Authored by Cathy Huang, Senior Research Manager, IDC Asia-Pacific.
Comparing MSS Offerings in Asia-Pacific
The recent “IDC MarketScape: 2016 Asia-Pacific Managed Security Services” report evaluated 17 prominent managed security services providers (MSSPs) in the region and identified six market leaders: IBM, NTT Com, CSC, BT, Symantec and Verizon. You’d be surprised how similar some of these vendors’ messages and go-to-market strategies sound if you pay close attention.
The most commonly used terms to describe their MSS offerings include “end to end,” “transformative,” “advanced,” “use of analytics and automation,” and “cloud security,” to name a few. Only after speaking with their customers and analyzing each option critically, however, will you would discover how different they are in reality.
Take flexibility to deliver MSS and onboard MSS customers as an example. The flexibility element is a good demonstration of an MSSP’s capability to leverage cloud architecture and an analytics-driven platform, powered by cognitive systems or any advanced analytics and automation technology. In fact, this links to their target customer segments.
While the majority of the MSSPs evaluated in the study primarily target large enterprises, they demonstrate great flexibility to deliver their MSS offerings and onboard their customers with wide range of options, including self-service, that tend to have a broader spectrum of customers. More importantly, these MSSPs are well-positioned to meet the growing demands of small and midsize businesses.
Another important differentiator is an MSSP’s security operations center (SOC) staffing, capabilities and location. The perception of the SOC as an operations center that processes security alerts is rapidly changing, since they now cater to more complex requirements. This is timely — we are seeing a growing need for broad skills, high levels of automation and seasoned security professionals for more specialized, analytics-focused work.
Some MSSPs boast of staffing their SOCs with Ph.D.-level data scientists ready to extract security context from the vast data stores available, in addition to entry-level monitoring staff. Many have also poured heavy investments into advanced analytics and automation technology. While this is a sound approach, mature MSSPs place equal focus on retaining and training their valuable security talents.
Balancing Business Objectives
While aligning IT security with business outcomes sounds perfectly logical, it is difficult to achieve in reality. The DNA of these two groups — security professionals and line-of-business (LOB) professionals — are too different. This presents communication challenges.

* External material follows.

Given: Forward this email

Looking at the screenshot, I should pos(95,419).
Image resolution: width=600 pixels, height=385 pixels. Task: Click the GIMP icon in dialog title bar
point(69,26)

This is slowly changing, however, with improving cybersecurity proficiency in the Asia-Pacific region. A proficient and optimized security program is represented by complex interplay of technology, processes and people. These are all governed by risk management capabilities and driven by a strategy that enables an organization to undergo digital transformation safely.
Mature organizations generally prefer to leverage an external MSSP to create a strong business case for their security investment. More importantly, MSSPs offer the expertise to assist enterprise customers in educating their board on crafting a business-aligned security strategy. Today, only a handful of MSSPs have demonstrated such business acumen and understanding of their clients’ objectives and processes.
The Asia-Pacific MSS market is a very competitive one, with many providers vying for customers. The industry is seeing lots of consolidation, which creates further complexities. For these reasons, it takes a great effort to identify the right MSSP for your organization.